Where does the string "agent" occur in the entries below? Copy every line where it does.

[[ DATA EXTRACT open ]]

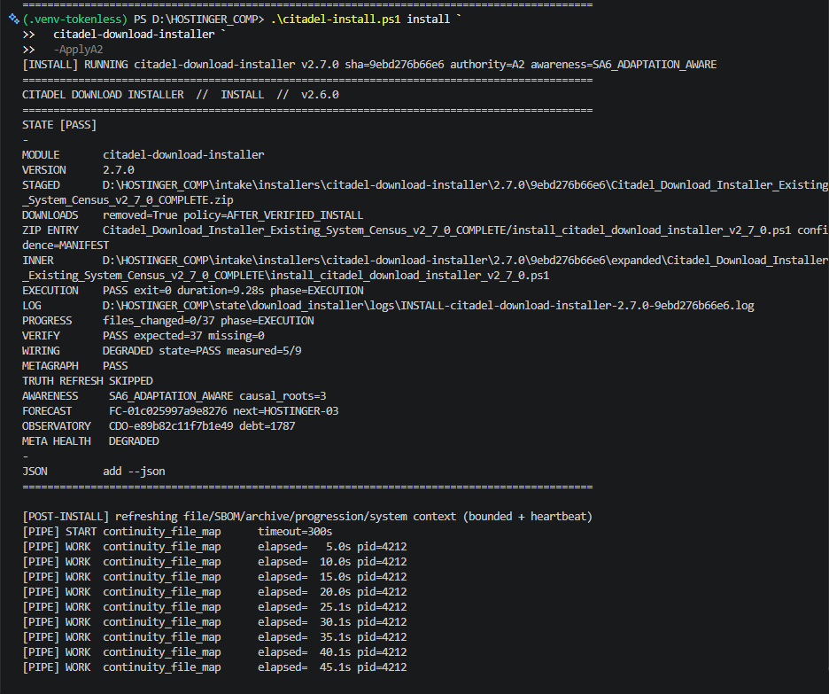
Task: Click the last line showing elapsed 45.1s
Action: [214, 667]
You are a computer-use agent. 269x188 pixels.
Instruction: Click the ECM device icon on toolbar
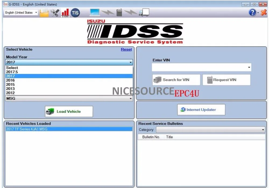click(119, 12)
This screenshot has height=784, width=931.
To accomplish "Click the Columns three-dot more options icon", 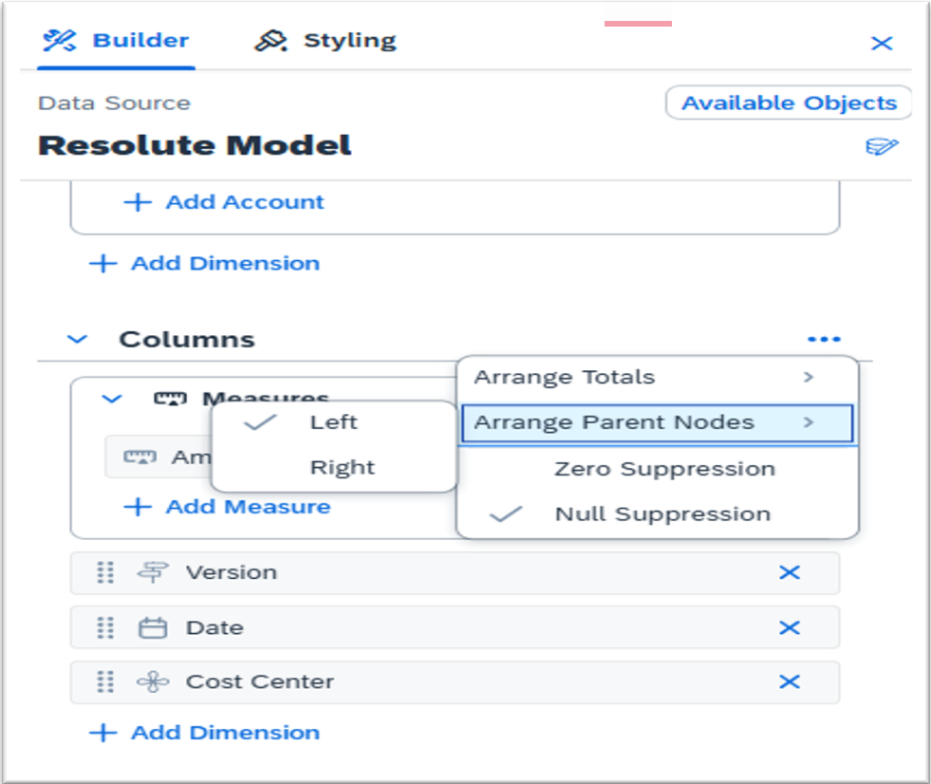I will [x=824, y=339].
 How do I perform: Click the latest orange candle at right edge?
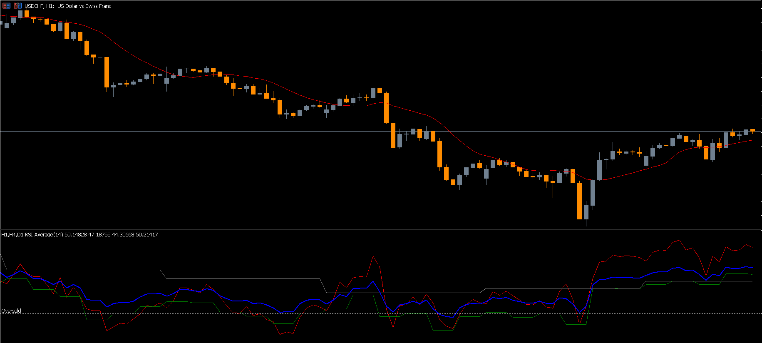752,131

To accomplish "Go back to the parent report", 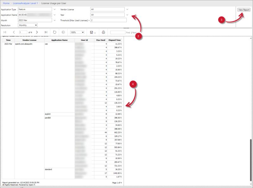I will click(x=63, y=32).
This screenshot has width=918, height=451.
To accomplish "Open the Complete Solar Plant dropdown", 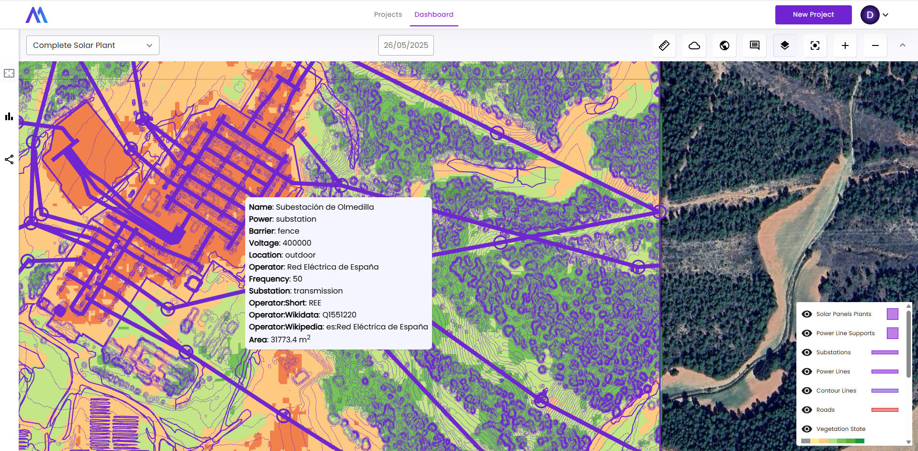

[[ DATA EXTRACT closed ]]
[[ DATA EXTRACT open ]]

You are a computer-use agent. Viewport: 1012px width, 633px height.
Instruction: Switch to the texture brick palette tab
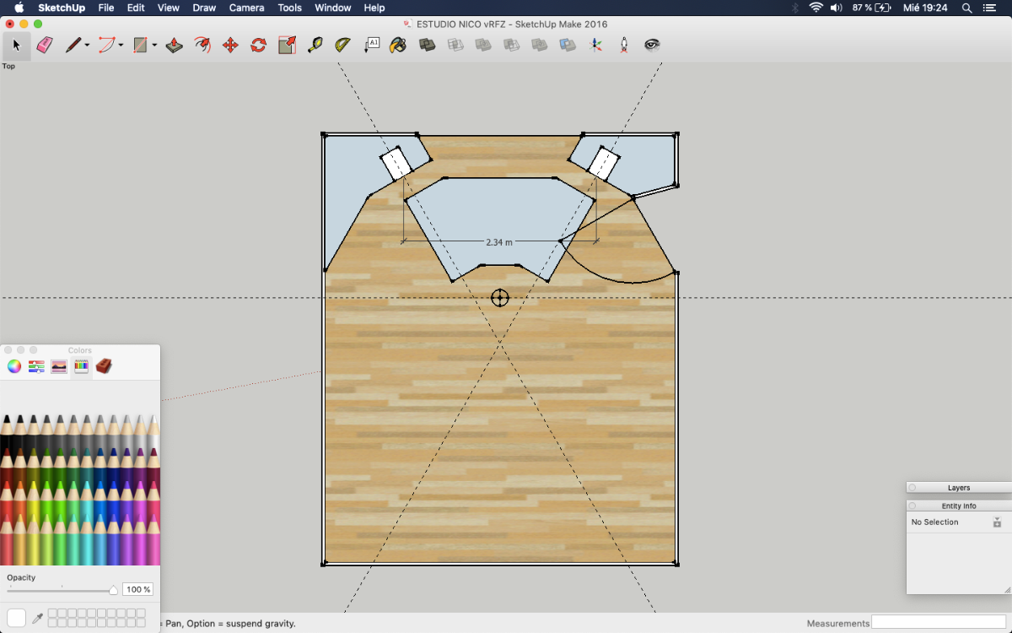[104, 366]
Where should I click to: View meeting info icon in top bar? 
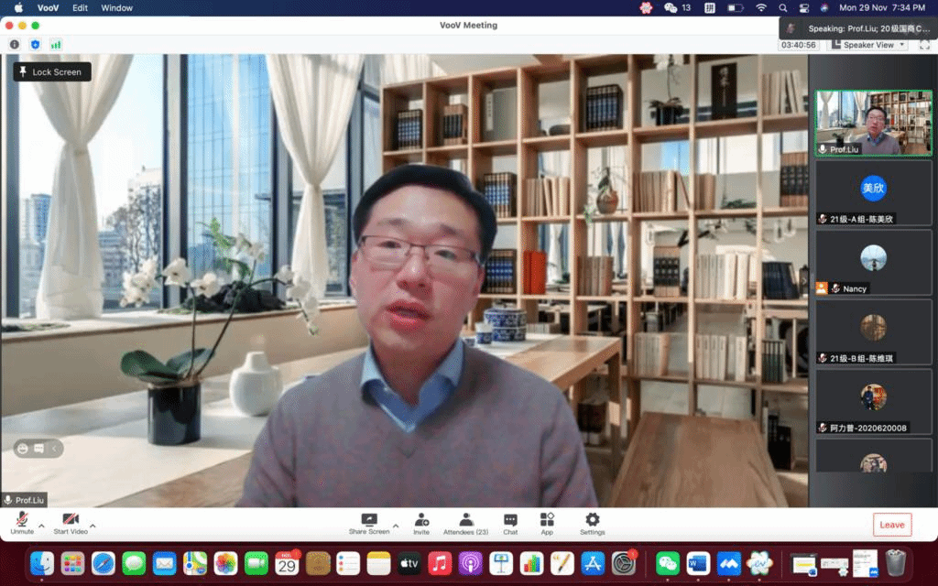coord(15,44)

[[ DATA EXTRACT closed ]]
[[ DATA EXTRACT open ]]

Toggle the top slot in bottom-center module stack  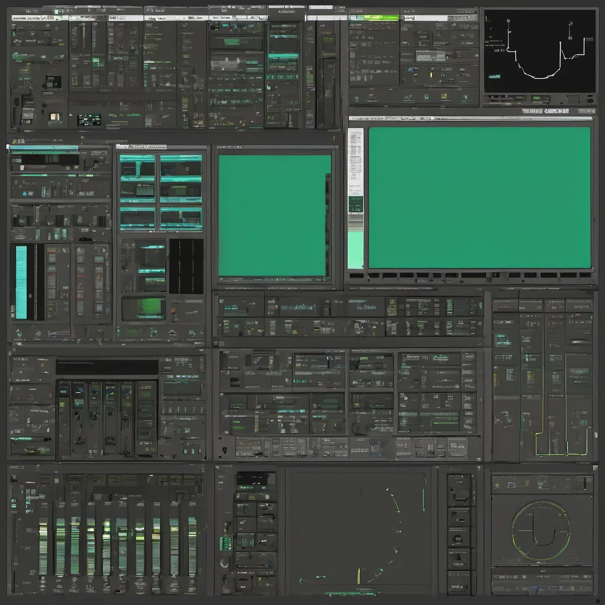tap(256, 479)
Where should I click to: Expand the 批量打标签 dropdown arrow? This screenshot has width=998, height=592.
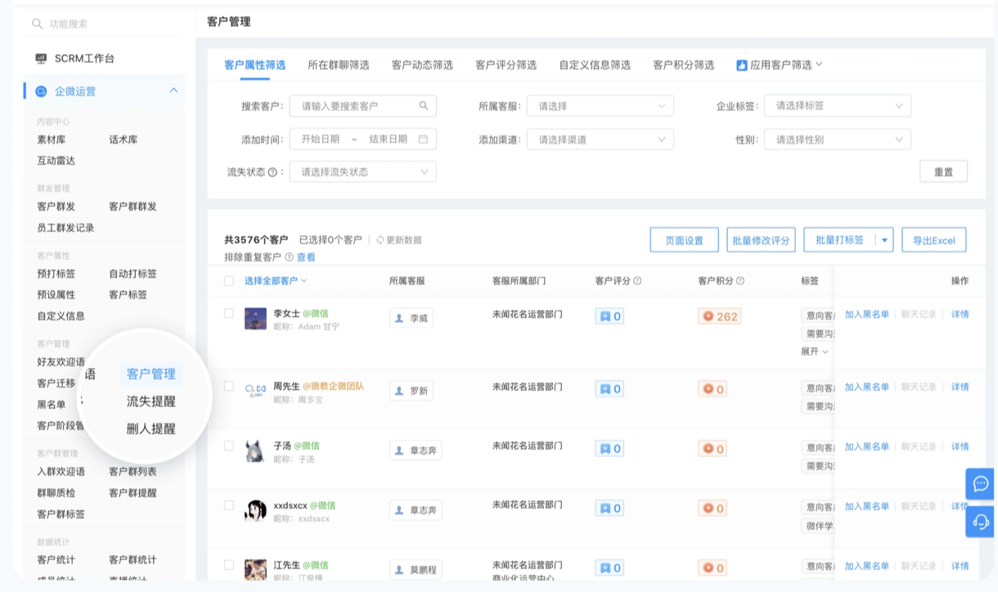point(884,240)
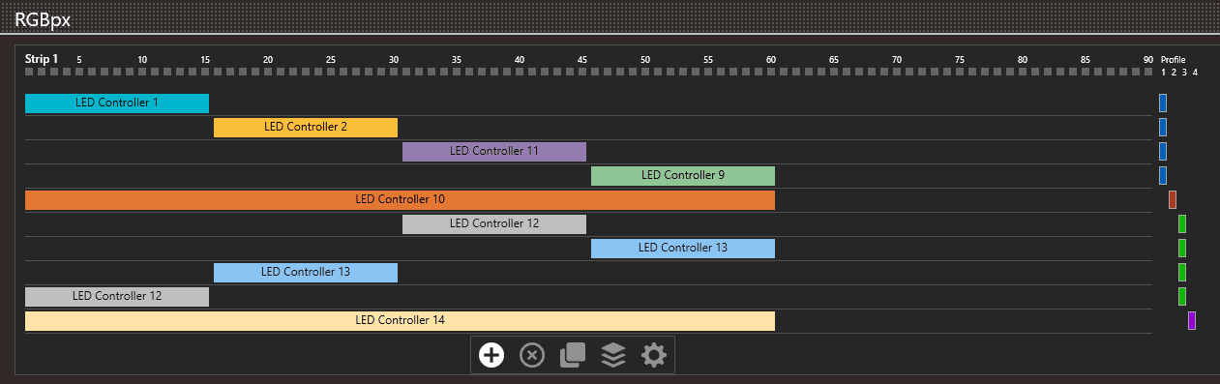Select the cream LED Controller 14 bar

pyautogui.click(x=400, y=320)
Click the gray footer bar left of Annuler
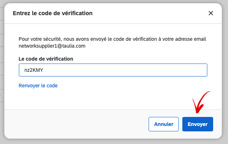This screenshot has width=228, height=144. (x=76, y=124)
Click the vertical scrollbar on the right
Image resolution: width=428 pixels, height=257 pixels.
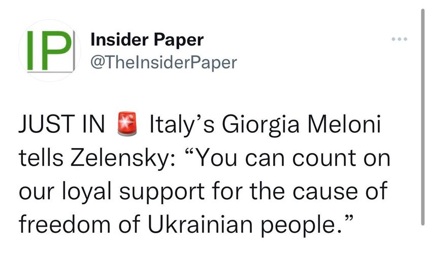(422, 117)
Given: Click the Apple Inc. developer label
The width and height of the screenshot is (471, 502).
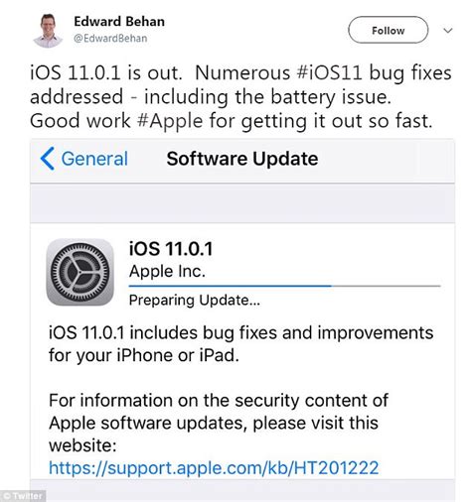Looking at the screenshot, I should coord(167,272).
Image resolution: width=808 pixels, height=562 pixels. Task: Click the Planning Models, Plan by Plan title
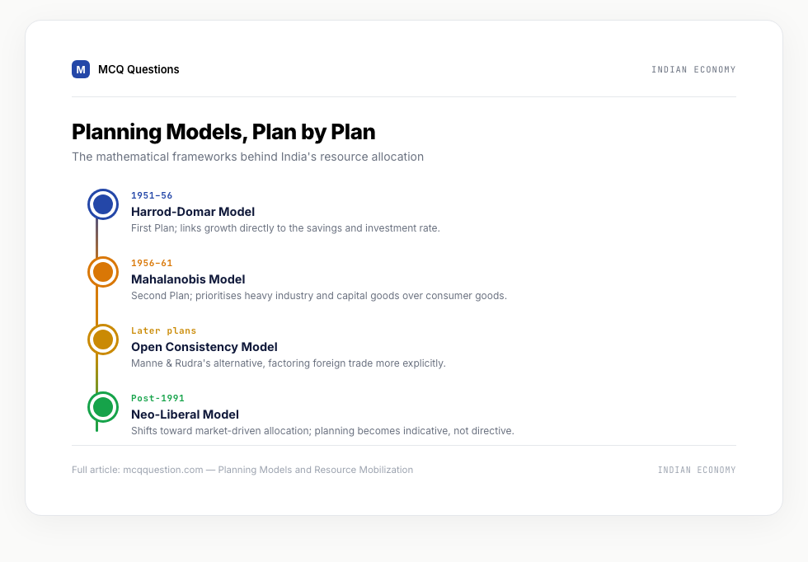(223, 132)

[[ DATA EXTRACT closed ]]

**RESULT**
You are a computer-use agent. 269x188 pixels.
You are a computer-use agent. Viewport: 1012px width, 633px height.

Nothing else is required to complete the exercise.